Creo que queda claro que la corrección política vicia el debate educativo porque las ideas no se valoran según sean razonables o no, factibles o no, sino según suenen bien o mal, parezcan novedosas o no, como si una majadería no pudiera sonar muy bien o ser muy novedosa. Os recuerdo una frase de la cita de Jaspers: “No fue una cultura sacerdotal universal, ni el orfismo ni el pitagorismo los que constituyeron el espíritu griego”. Y tiene razón, la presencia del orfismo, sacerdotes y gurús censura el pensamiento libre. Pues bien, hoy los sucesores de los sacerdotes y los gurús son los pedagogos, cuya obsesión por la novedad y la corrección política está imposibilitando un debate educativo realmente libre. Si queremos que la discusión sea libre y racional, tendremos que liberarnos de ellos, igual que los griegos tuvieron que liberarse del pensamiento religioso.

Sostienen algunos historiadores de la ciencia, y en parte con razón, que Aristóteles llegó a ser una rémora para el pensamiento libre durante la baja Edad Media. Es cierto, todo lo que contradijera a Aristóteles era mirado con suspicacia. La autoridad de la tradición puede ser muy tiránica, pero la autoridad de la moda y la corrección política es más tiránica todavía. El equilibrio que hay que guardar entre ambos polos, el pasado frente a la moda, es un difícil equilibrio.
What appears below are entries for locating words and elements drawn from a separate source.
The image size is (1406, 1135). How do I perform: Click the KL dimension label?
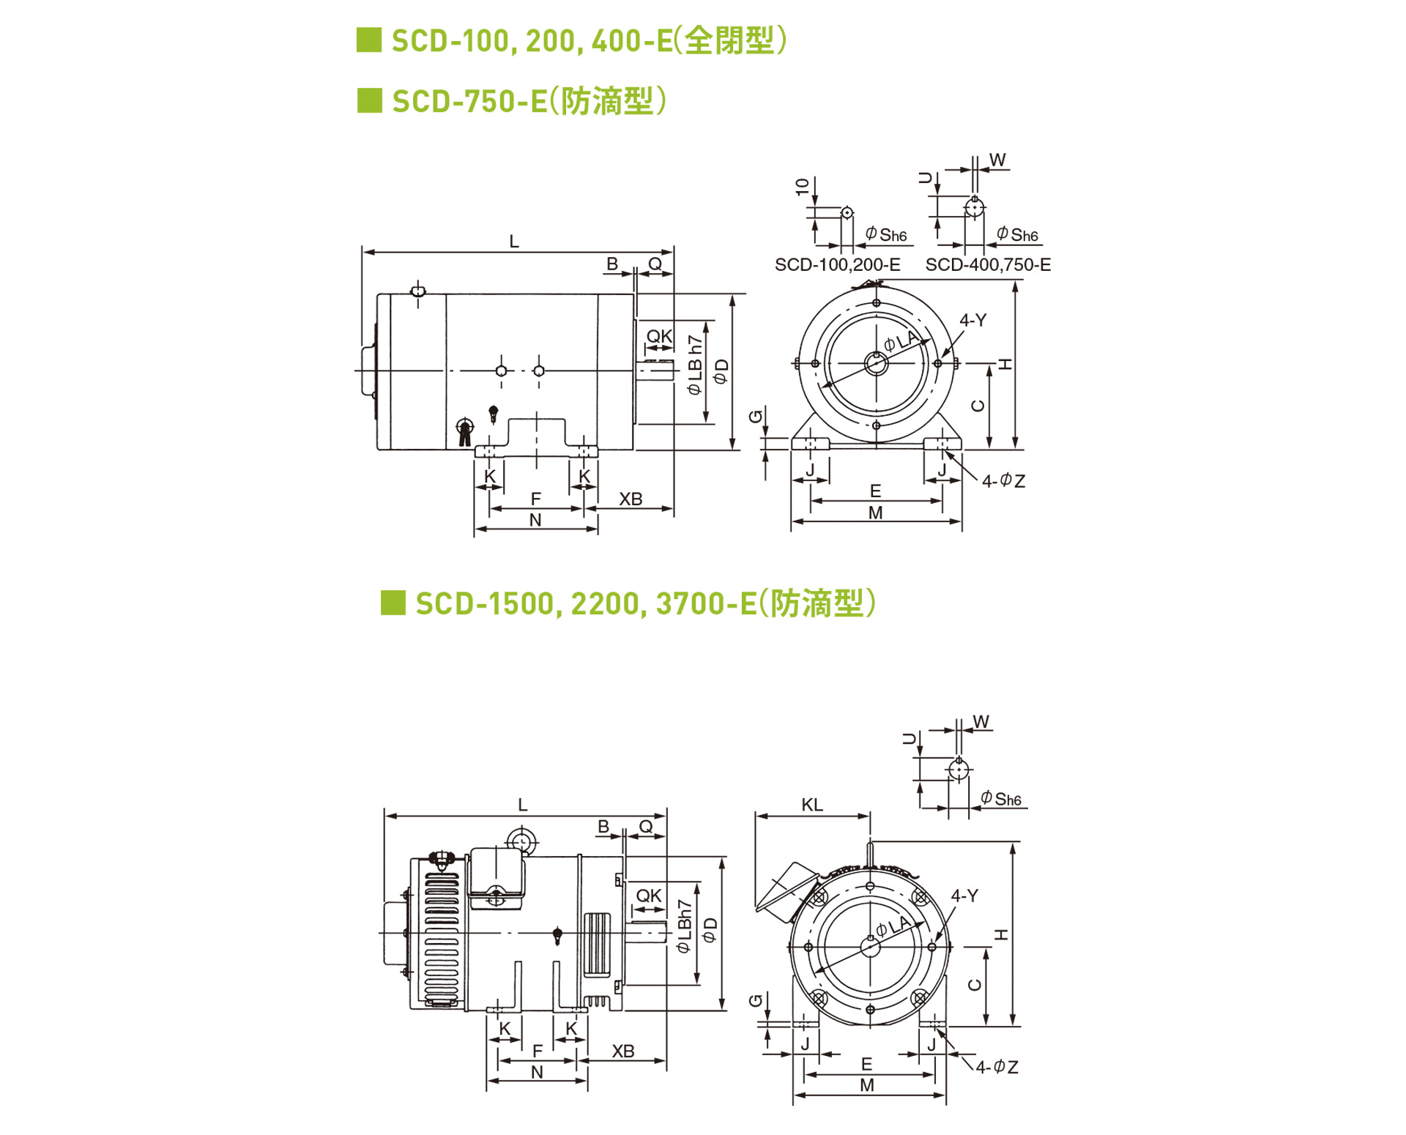pyautogui.click(x=811, y=805)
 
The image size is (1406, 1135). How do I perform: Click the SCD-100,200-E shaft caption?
pyautogui.click(x=837, y=265)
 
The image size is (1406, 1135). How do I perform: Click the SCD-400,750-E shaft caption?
pyautogui.click(x=987, y=265)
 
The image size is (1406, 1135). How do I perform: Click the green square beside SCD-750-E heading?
pyautogui.click(x=369, y=100)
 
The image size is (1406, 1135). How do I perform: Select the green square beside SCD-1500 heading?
pyautogui.click(x=393, y=603)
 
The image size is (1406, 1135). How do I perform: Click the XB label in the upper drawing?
pyautogui.click(x=630, y=499)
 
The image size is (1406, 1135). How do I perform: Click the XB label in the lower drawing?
pyautogui.click(x=622, y=1052)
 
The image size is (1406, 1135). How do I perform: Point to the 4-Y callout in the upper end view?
pyautogui.click(x=972, y=320)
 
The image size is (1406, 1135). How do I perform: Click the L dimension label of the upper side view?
pyautogui.click(x=514, y=242)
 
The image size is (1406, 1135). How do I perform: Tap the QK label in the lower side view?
pyautogui.click(x=648, y=896)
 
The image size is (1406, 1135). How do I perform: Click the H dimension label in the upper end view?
pyautogui.click(x=1006, y=364)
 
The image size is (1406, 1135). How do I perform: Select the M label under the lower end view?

Cómo guardarlo es algo que explica muy bien el gran humanista e historiador del arte Erwin Panofsky en una frase muy escueta pero muy lúcida: “El humanista rechaza la autoridad, pero respeta la tradición”.

Y para no terminar de un modo tan demoledor, para dejaros buen sabor de boca, voy a leeros un bello párrafo de Pablo Neruda (procede de su libro Para nacer he nacido):

Es probable que en el año 2000 el poeta más novedoso, más a la moda en todas partes, sea un poeta griego que ahora nadie lee y que se llamó Homero.
Yo estoy de acuerdo y con este fin voy a comenzar a leerlo de nuevo. Voy a buscar su influencia, dulce y heroica, sus maldiciones y sus profecías, su mitología de mármol y sus palos de ciego.
Preparando el nuevo siglo trataré de escribir a la manera de Homero. No me quedará mal un estilo tan fabuloso y tan empapado del mar ilustre.
Luego saldré con algunas banderas de Ulises, rey de Ítaca, por las calles. Y como los griegos ya habrán salido de sus presidios, me acompañarán también para dar las normas del nuevo estilo del siglo XXI.